▸ What you will do: This exercise calls for every line of the listing below that contains the word "folder".
- - - - -
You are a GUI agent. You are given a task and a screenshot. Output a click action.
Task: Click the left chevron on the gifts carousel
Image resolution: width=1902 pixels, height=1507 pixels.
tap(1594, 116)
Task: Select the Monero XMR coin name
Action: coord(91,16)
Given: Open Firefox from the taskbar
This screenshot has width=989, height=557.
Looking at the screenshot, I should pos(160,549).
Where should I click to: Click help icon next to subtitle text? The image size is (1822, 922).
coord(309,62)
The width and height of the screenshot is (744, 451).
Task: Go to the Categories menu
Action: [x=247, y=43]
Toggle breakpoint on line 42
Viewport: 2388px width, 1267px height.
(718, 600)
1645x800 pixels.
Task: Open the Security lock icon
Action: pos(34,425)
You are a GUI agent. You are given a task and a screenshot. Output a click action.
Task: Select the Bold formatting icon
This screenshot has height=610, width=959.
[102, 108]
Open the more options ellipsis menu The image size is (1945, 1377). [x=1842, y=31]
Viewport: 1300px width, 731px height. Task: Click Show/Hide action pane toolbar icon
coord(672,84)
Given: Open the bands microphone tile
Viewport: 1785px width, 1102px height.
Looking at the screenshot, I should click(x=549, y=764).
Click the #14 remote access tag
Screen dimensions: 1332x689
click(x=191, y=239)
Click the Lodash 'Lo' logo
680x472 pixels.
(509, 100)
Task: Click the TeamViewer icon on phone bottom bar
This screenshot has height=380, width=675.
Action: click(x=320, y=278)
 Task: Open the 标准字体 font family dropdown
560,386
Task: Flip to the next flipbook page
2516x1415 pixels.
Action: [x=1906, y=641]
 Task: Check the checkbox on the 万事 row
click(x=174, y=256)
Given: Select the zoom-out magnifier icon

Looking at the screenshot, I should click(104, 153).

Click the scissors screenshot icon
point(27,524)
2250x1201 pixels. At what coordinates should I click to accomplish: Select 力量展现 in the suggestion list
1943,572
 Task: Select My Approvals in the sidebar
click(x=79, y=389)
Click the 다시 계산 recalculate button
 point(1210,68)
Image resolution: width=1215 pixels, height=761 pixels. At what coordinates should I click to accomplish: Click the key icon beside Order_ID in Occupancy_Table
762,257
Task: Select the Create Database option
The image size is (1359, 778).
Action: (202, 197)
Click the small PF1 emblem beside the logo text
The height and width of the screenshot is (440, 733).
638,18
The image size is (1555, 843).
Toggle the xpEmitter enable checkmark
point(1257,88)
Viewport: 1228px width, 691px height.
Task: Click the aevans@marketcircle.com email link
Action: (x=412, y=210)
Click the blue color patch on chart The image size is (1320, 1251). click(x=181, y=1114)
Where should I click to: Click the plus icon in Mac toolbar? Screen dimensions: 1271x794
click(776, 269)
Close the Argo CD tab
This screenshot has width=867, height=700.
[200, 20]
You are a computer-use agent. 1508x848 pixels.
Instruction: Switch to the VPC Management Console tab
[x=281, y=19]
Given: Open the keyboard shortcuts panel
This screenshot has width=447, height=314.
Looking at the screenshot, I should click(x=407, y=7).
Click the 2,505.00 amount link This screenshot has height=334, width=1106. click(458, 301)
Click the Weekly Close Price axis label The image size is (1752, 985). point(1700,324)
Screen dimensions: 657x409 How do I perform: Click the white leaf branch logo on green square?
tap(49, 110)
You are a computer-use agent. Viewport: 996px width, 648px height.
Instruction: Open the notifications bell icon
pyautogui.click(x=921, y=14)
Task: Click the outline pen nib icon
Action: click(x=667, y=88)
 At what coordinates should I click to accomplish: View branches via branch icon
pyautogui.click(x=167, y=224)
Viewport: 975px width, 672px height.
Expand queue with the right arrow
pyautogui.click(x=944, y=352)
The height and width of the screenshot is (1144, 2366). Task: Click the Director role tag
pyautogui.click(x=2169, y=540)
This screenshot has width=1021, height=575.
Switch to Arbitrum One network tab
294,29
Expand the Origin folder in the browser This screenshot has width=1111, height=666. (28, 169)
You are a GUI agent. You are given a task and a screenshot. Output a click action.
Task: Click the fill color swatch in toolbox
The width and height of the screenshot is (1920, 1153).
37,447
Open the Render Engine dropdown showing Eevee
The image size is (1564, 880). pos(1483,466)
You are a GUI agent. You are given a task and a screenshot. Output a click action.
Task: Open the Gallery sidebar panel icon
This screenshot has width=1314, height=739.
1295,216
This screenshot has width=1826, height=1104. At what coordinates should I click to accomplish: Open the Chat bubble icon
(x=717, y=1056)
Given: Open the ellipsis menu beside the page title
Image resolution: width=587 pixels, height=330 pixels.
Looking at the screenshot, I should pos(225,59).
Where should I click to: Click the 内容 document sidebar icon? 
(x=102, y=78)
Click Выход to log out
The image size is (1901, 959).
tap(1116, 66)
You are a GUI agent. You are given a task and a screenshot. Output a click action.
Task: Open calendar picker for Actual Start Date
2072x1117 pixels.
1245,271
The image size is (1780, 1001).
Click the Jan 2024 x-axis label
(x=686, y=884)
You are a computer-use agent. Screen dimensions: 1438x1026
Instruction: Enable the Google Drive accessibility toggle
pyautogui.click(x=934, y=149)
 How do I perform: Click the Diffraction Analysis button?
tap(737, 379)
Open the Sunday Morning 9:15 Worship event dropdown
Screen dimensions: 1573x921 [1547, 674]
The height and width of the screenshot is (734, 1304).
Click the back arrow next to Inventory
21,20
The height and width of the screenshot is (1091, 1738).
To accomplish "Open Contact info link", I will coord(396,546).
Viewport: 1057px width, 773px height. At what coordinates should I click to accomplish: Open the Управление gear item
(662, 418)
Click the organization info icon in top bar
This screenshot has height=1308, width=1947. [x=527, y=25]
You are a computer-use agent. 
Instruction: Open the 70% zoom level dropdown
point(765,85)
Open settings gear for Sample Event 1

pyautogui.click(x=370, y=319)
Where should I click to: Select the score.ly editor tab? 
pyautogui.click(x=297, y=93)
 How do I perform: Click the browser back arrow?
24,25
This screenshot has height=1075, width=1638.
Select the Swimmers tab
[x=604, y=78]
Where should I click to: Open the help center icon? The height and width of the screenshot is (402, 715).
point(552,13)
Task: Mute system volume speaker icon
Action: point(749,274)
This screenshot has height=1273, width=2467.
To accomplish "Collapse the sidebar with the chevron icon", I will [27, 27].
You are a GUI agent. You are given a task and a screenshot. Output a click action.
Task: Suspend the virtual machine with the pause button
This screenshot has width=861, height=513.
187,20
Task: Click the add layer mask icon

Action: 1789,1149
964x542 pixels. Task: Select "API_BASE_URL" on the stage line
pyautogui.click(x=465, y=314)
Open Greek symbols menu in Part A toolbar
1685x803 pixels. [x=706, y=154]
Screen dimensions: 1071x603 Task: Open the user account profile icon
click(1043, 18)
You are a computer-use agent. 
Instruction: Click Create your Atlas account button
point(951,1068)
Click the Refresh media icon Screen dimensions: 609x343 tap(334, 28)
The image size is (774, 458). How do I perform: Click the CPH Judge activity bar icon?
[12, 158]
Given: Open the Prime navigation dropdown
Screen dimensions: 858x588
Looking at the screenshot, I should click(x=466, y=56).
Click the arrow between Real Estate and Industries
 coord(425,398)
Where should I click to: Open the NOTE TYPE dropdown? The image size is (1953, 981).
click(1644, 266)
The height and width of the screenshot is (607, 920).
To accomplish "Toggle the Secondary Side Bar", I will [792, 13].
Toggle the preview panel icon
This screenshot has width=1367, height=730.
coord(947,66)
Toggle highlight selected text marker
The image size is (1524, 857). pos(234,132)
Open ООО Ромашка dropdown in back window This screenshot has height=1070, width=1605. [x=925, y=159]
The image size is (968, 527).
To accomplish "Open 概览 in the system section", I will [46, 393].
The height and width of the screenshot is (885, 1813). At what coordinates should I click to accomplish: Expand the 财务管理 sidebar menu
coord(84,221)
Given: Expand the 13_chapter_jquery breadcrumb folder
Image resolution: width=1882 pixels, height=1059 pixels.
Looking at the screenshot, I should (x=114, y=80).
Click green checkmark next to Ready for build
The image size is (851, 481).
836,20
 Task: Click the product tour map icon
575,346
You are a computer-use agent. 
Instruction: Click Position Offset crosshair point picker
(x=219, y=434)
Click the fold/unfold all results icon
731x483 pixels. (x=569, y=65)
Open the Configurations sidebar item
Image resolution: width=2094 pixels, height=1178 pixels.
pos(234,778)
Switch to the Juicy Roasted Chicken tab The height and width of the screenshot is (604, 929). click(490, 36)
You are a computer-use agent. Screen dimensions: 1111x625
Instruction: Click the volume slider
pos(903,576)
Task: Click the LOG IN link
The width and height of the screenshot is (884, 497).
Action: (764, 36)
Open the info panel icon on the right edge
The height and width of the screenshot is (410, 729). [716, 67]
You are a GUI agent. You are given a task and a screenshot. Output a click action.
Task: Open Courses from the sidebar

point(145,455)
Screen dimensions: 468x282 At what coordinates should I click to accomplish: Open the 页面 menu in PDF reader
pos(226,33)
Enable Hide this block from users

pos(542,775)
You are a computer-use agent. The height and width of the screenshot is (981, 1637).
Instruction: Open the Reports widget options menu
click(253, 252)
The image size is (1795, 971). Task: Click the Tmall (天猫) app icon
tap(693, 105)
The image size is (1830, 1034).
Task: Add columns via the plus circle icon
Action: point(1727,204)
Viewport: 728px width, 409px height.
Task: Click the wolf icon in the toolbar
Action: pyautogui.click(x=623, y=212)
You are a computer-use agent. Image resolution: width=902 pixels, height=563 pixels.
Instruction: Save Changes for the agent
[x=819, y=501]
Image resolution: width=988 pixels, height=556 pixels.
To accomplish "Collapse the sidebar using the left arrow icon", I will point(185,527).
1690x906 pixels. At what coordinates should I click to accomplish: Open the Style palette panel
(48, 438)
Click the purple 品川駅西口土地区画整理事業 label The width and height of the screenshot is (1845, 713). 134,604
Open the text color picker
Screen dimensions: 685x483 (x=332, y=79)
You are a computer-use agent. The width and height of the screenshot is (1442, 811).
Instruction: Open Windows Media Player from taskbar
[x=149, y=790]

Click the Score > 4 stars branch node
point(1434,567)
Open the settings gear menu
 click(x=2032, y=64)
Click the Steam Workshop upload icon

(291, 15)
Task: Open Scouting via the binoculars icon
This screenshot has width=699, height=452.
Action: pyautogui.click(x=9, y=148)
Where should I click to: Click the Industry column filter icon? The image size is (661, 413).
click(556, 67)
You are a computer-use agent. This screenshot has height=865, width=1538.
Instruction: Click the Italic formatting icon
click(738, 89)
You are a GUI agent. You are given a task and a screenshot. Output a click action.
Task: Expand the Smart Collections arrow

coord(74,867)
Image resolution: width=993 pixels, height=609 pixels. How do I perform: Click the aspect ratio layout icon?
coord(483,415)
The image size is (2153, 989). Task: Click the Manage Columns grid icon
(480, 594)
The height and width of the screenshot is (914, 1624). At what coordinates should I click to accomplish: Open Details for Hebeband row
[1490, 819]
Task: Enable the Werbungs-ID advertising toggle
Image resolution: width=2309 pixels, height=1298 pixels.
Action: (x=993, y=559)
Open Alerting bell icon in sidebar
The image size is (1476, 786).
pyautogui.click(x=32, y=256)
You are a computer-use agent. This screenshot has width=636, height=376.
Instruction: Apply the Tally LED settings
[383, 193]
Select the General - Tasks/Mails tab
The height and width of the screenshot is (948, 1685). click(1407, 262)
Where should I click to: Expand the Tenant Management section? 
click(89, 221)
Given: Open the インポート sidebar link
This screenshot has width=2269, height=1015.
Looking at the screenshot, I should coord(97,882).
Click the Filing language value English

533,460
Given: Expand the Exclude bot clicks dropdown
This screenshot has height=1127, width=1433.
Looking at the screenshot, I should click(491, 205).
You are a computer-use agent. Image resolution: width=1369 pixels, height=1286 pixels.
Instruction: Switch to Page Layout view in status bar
- - - - -
▸ Output below:
Expand the Origin folder in the browser This screenshot has width=1111, height=666. (28, 169)
Given: Expand the 13_chapter_jquery breadcrumb folder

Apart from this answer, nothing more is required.